Short problem a
Render part of the listing as a Markdown table with a Row column holding a row number and a Line column holding the line's text, skipping any blank lines. Start at the listing line that contains "Click Estimated Value" and stop after the line that contains "Click the depth".

Starting point is 00:27:15 In fact, in this model, you don't ever deal with a worldwide name or LUN masking or exporting. You just say, make me a VMware cluster from these servers. And in fact, the definition of the template is even whether a bootload is created and where the content the bootload should come from so so the the experience is the customer buys the server they rack him power them up connect the ethernet force go to the cloud and say make me a vmware cluster and we just go and create the bootload, grab the content of the VMware boot lens from the inside the data center, lay it out, create all the data lens based on the template, and set up whether they're mirrored or not. Let's say the customer says,

Starting point is 00:27:54 it's a VMware development environment, I don't necessarily need mirroring, I don't need that kind of high availability. Whereas in the VMware production environment, where we do mirroring and sharing, or the guy says it's a MongoDB, which means that no mirroring and no sharing, or the Kubernetes where there's no sharing but mirroring. So all those configuration kind of details are hidden behind the template. You press a button and the volumes get created, they get populated, exported, and you didn't have to know anything about

Starting point is 00:28:25 worldwide names. Mirroring is an option within the pod? Yes, it is an option. I guess I didn't realize that. Are encryption, compression, deduplication also options? No, just mirroring. And there isn't mirroring as an option. It has to do with the fact that Mongo doesn't need it, right?

Record set
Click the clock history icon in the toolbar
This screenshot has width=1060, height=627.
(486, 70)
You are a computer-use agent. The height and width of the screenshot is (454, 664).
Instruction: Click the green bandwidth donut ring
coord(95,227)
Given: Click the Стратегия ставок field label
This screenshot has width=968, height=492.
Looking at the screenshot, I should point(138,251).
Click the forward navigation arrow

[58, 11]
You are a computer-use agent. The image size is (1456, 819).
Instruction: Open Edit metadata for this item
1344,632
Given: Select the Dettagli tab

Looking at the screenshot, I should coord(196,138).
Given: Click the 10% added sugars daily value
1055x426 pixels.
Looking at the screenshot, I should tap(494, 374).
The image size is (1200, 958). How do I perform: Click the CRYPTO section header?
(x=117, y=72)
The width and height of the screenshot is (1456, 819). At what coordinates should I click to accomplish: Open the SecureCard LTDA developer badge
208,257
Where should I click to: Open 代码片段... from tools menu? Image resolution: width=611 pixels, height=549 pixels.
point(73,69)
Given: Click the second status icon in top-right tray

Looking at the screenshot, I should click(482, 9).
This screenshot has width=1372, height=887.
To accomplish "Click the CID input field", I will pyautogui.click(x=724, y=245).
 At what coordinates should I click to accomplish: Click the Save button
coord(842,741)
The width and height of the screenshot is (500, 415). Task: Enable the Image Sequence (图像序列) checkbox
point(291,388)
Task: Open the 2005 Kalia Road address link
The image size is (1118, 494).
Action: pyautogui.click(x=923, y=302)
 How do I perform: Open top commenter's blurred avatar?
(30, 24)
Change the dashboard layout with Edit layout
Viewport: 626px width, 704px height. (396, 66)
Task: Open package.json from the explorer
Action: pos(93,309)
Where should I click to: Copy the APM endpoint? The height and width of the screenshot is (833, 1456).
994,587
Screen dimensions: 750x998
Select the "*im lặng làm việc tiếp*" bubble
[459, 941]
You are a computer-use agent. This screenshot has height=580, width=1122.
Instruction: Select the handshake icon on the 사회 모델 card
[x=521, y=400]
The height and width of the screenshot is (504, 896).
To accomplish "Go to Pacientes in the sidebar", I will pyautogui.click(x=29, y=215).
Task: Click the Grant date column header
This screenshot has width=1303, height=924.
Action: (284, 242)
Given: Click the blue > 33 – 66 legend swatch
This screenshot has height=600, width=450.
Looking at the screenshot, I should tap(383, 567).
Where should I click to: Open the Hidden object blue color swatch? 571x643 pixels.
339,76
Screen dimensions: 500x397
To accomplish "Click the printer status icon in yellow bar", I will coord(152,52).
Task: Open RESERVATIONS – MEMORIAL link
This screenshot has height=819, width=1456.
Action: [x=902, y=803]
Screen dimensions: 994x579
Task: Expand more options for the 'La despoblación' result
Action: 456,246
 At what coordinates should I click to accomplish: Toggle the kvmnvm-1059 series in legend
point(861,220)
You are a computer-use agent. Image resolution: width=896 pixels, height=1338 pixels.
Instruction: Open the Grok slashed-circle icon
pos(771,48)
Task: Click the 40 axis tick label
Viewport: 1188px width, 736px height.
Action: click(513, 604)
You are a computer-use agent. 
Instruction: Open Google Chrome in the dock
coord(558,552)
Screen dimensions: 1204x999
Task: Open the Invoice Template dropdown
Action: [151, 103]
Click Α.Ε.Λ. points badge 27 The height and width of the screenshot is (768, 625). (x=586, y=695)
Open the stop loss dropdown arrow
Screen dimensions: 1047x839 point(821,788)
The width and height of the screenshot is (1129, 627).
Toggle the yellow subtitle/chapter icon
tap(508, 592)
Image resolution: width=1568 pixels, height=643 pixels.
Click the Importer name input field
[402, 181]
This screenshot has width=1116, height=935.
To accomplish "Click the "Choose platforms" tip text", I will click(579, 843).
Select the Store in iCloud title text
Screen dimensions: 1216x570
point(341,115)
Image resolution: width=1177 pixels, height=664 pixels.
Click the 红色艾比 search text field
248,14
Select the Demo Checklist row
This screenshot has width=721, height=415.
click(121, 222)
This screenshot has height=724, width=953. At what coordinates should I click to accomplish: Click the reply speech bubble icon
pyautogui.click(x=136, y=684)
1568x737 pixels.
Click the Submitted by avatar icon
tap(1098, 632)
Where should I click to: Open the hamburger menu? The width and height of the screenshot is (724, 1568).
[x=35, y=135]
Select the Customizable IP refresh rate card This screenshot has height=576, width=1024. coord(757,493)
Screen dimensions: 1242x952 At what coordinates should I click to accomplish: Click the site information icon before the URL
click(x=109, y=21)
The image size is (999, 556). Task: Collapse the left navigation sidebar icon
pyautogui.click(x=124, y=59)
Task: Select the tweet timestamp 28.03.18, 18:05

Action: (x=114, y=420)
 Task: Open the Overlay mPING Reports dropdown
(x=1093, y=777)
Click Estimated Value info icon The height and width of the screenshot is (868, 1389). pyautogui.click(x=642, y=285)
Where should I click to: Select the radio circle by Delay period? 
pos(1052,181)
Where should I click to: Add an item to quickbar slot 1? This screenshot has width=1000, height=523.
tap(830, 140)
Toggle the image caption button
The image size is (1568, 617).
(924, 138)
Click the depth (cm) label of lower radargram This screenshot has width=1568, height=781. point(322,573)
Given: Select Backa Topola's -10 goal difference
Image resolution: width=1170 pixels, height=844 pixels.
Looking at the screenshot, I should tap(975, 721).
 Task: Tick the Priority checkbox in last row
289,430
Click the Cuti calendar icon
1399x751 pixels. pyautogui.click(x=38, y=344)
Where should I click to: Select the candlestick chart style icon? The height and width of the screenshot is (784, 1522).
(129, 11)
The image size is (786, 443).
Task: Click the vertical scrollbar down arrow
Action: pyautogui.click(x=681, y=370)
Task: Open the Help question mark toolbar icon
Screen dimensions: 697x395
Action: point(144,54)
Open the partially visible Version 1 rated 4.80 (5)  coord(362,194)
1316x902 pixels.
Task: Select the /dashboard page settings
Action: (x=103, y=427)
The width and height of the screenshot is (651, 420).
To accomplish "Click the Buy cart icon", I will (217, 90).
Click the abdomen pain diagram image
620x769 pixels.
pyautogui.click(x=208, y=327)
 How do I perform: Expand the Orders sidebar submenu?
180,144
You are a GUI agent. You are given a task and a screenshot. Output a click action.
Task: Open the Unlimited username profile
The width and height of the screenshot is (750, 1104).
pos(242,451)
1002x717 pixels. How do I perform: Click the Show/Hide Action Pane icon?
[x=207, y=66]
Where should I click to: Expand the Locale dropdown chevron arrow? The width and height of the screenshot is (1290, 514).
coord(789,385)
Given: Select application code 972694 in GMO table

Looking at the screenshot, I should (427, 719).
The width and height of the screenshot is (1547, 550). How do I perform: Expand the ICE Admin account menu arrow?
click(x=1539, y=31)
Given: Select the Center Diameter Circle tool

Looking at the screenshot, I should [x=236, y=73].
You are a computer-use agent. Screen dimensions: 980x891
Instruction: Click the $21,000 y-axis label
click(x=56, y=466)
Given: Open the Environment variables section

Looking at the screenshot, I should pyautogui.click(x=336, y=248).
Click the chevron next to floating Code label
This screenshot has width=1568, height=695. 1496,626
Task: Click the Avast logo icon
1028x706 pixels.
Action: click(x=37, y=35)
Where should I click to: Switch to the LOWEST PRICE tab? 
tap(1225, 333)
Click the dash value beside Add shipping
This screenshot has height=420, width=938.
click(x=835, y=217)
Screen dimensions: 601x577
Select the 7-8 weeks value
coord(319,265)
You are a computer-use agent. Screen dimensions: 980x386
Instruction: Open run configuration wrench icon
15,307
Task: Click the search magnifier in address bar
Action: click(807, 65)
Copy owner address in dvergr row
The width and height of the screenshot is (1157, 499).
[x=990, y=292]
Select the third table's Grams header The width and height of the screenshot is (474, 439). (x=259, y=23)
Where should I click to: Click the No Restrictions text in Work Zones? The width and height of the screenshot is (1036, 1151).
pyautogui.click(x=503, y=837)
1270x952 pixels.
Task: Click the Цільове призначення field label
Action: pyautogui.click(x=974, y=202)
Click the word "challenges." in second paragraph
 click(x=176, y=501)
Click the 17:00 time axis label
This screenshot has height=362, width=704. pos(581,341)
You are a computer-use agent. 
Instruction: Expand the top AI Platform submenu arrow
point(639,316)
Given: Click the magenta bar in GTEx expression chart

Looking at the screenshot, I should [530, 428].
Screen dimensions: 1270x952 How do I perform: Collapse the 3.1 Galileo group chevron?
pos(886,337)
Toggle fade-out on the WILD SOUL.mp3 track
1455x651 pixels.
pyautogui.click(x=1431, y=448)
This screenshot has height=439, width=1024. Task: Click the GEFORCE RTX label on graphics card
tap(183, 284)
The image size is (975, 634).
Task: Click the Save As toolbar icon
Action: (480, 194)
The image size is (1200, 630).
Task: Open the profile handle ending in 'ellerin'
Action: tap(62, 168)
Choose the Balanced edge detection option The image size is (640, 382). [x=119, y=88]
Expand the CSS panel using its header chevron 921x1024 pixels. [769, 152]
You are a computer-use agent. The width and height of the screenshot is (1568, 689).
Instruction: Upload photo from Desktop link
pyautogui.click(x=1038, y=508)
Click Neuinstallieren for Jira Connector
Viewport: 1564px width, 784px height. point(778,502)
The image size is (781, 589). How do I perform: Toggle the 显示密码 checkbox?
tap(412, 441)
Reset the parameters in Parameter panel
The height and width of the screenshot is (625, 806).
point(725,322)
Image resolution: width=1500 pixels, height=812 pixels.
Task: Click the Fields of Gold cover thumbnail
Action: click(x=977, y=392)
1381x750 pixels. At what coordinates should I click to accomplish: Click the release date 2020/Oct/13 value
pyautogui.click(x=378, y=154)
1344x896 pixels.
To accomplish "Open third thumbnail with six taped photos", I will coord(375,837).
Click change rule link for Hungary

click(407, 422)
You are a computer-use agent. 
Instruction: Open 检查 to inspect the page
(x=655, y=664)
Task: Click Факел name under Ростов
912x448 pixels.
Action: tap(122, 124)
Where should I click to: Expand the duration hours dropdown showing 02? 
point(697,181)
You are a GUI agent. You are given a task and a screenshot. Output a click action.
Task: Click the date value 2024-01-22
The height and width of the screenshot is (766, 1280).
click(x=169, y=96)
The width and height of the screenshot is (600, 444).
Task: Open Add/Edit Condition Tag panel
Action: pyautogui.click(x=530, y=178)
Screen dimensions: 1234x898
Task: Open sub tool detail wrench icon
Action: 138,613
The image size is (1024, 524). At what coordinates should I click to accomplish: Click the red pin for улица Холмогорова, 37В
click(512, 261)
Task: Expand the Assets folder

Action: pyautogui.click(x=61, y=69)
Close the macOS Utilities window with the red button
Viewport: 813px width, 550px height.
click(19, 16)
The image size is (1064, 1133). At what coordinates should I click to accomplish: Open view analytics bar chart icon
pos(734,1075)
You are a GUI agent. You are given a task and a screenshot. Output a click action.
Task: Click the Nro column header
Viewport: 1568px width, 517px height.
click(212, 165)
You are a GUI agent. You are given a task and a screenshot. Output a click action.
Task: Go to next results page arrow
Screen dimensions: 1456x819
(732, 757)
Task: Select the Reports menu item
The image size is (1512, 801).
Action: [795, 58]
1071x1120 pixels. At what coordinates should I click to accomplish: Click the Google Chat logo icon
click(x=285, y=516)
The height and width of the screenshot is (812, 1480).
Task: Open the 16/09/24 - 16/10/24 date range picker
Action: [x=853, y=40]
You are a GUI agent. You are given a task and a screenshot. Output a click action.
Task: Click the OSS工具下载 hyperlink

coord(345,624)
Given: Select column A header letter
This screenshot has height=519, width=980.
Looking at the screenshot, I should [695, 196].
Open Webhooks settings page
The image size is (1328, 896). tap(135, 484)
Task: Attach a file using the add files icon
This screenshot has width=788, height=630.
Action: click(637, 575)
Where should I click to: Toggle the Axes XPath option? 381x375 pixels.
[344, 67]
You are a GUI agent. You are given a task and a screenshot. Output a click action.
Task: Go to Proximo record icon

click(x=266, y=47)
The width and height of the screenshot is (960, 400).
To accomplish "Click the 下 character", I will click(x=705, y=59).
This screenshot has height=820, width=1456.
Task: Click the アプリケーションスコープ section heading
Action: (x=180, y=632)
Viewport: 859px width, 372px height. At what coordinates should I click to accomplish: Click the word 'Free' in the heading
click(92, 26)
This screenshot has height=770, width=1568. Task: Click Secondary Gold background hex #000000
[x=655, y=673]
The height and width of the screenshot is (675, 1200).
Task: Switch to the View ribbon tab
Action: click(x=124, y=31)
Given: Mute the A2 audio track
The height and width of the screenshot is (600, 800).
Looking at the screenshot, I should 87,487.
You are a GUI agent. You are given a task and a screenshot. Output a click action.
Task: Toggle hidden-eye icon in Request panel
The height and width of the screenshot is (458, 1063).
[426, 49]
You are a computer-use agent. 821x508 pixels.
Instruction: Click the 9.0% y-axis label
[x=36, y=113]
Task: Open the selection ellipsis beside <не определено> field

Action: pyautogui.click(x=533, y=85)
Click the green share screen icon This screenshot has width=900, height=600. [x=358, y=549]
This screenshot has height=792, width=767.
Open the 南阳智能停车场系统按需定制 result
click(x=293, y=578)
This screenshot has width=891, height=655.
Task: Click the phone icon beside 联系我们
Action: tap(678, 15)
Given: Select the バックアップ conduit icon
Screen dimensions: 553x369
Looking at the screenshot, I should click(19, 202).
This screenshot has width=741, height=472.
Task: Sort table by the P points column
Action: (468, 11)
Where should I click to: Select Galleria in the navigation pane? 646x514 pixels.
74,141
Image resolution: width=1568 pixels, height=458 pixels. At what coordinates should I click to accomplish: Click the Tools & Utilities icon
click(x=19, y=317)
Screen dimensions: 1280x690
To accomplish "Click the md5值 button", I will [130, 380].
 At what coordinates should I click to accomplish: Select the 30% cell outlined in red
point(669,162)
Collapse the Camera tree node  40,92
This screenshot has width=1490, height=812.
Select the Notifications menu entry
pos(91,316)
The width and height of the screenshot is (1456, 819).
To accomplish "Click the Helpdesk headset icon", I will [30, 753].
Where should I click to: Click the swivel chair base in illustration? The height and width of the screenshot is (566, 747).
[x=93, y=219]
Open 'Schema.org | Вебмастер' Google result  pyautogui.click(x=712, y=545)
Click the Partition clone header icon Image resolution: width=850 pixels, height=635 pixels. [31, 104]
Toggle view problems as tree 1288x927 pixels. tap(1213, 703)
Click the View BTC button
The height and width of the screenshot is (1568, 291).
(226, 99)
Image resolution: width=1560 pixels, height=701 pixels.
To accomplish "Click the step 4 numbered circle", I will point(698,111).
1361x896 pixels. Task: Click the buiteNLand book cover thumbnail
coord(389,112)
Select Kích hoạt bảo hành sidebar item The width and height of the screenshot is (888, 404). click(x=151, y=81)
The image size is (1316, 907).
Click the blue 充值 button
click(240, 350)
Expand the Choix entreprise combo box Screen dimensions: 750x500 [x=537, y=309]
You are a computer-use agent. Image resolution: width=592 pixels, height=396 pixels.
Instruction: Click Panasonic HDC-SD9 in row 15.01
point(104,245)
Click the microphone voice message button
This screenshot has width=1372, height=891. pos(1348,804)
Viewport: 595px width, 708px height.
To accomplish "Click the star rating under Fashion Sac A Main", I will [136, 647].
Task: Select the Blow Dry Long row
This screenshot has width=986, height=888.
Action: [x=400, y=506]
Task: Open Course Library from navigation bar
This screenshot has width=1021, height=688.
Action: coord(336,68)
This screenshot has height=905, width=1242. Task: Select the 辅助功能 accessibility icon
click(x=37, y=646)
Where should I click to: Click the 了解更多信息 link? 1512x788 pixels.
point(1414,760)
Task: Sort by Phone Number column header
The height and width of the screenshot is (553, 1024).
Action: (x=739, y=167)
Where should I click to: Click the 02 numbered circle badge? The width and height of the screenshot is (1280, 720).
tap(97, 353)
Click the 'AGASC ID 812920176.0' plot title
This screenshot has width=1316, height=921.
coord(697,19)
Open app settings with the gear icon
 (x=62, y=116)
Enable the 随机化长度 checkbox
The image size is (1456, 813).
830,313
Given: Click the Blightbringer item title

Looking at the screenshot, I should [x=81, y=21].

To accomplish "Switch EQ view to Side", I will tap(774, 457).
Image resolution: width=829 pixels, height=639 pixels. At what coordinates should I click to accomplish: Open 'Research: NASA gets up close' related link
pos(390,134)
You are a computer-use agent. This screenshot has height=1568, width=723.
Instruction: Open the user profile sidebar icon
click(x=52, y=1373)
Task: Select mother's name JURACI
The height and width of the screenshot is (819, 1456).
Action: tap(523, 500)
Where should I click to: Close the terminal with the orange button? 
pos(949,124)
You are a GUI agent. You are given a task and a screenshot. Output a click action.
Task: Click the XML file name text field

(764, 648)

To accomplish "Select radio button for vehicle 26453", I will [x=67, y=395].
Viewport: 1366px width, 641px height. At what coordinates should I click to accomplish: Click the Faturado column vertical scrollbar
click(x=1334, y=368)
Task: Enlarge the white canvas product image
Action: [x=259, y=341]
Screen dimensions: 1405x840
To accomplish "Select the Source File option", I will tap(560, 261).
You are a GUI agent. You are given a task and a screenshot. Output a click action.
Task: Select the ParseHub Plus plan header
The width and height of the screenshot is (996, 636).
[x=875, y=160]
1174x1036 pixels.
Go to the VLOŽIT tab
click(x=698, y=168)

Short problem b
Using the transcript, answer briefly:
(i) Which setup is described as needing no mirroring and no sharing?
(ii) What configuration does the transcript give for Kubernetes?
(iii) Are encryption, compression, and deduplication offered as options within the pod?

Complete output a
| Row | Line |
|---|---|
| 1 | Click Estimated Value info icon The height and width of the screenshot is (868, 1389). pyautogui.click(x=642, y=285) |
| 2 | Where should I click to: Select the radio circle by Delay period?  |
| 3 | pos(1052,181) |
| 4 | Where should I click to: Add an item to quickbar slot 1? This screenshot has width=1000, height=523. |
| 5 | tap(830, 140) |
| 6 | Toggle the image caption button |
| 7 | The image size is (1568, 617). |
| 8 | (924, 138) |
| 9 | Click the depth (cm) label of lower radargram This screenshot has width=1568, height=781. point(322,573) |

Complete output b
(i) MongoDB.
(ii) No sharing, but mirroring.
(iii) No; only mirroring is an option.